PASSAGE SHOWN:
·····

Hey Momo! Hope you've been having a good school week and the spring weather is starting to kick in a bit better wherever you might be!
As far as your question, it's a good one! It comes up very often in Algebra 1, Algebra 2, and Pre-Calculus classes, as well as SAT and ACT exams!
To start, a lot of people ask why we have f(x) and g(x) notation in the first place when we cover a question like this. A good reason is that when you first start learning about functions, you only cover one function at a time (listed as y equals something). However, as you go further and further into more and more advanced math, you will cover 2, 3, or even more equations. This makes more sense then just calling every new function y, y, y, y, and y, so just know that going in!
So let's see. We still have a function written out as f(x)=x. g(x) is equivalent to this function moved up 5 units. This is usually referred to in most mathematics textbooks as a parent function and its transformation. Think of a parent function being the first equation mentioned (in this case, f(x)=x) and the transformation being the "child" equation that is a lot like the parent but not quite exactly the same.
For most equation transformations, all you need to do is usually write the function g(x) in terms of f(x), which is:
g(x) = f(x)

·····

SHORT TASK 1:
Rewrite the function notation passage from "As far as your" up to and including "that going in!", renaming "advanced math" as "higher-level math".
SHORT TASK 2:
Write what comes next in the explanation of function notation, picking up after its final line.

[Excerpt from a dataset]
·····

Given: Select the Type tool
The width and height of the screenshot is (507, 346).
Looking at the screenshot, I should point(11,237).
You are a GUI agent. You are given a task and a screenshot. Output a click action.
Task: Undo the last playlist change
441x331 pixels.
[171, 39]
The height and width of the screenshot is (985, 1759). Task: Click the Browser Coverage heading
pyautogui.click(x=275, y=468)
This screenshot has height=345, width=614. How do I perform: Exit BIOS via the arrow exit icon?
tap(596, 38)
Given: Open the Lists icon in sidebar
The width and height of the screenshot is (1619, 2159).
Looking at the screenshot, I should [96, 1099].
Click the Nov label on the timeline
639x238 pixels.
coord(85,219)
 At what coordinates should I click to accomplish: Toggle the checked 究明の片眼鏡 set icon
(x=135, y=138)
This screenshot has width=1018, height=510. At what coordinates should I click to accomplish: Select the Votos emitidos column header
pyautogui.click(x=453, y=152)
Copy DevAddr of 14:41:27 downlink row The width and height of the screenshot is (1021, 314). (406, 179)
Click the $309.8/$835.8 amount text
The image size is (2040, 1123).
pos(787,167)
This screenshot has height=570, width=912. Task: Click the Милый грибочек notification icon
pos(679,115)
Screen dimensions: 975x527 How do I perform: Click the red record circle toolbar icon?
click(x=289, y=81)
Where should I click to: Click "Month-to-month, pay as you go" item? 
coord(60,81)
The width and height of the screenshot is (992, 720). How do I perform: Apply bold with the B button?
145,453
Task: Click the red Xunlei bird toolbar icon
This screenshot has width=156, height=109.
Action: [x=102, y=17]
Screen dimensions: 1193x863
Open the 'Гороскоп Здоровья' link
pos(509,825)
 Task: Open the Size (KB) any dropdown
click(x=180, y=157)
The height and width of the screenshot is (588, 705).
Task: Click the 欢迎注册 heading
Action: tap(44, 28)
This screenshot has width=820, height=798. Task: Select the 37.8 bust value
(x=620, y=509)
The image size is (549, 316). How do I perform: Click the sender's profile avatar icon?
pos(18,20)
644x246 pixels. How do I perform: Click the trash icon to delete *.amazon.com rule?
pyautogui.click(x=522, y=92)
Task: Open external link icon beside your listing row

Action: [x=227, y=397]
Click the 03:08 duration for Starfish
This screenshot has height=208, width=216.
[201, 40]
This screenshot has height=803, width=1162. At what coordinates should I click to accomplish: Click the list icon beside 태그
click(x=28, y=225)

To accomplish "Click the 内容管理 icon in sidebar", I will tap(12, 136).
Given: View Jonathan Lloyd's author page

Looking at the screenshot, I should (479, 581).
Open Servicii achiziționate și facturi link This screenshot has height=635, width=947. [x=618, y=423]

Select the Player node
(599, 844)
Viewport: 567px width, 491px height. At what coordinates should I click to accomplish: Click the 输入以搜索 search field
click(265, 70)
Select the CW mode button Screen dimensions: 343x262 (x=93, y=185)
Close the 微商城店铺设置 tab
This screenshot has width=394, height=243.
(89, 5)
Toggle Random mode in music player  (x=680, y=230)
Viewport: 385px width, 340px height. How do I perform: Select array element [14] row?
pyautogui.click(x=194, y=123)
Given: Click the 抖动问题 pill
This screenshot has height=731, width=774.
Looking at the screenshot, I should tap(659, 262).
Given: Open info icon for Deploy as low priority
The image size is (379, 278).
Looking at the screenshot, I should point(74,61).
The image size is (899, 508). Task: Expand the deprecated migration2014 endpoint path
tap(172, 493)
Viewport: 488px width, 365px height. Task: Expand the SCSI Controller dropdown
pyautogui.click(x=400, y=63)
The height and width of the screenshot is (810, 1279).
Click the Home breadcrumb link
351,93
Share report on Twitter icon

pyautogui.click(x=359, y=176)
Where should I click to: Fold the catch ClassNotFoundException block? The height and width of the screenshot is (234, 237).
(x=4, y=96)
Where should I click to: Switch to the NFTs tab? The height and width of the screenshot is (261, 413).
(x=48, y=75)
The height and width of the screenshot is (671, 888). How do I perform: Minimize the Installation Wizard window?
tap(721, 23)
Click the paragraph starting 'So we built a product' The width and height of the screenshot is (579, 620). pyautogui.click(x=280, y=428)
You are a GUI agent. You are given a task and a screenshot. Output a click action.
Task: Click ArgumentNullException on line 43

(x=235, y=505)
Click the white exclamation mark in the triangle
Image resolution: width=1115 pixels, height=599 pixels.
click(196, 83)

·····

TASK RESULT 1:
As far as your question, it's a good one! It comes up very often in Algebra 1, Algebra 2, and Pre-Calculus classes, as well as SAT and ACT exams!
To start, a lot of people ask why we have f(x) and g(x) notation in the first place when we cover a question like this. A good reason is that when you first start learning about functions, you only cover one function at a time (listed as y equals something). However, as you go further and further into more and more higher-level math, you will cover 2, 3, or even more equations. This makes more sense then just calling every new function y, y, y, y, and y, so just know that going in!

TASK RESULT 2:
Anytime you are being asked to move it up 5 units, this merely involves literally just ADDING 5 (a stand-in for 5 units) in at the end of the equation:
g(x) = f(x) + 5
One of the easiest ways to check this is using a linear equation. Let's use f(x)=x+5. Here, the y-intercept is at 5 or (0,5).
If you plug in that equation into f(x) in the equivalence g(x)=f(x), then you get
g(x) = f(x) + 5
g(x) = (x+5) + 5
Notice that you can get rid of the parentheses right away and simplify.
g(x) = x + 5 + 5
g(x) = x + 10
Notice that the new y-intercept is 5 units above the original function! If you graph both equations out, you will notice that actually every single point on that infinite-length line is now 5 units up! You can also make sure to check this with your calculator or even websites like desmos.com or wolframalpha.com.
Happy math travels!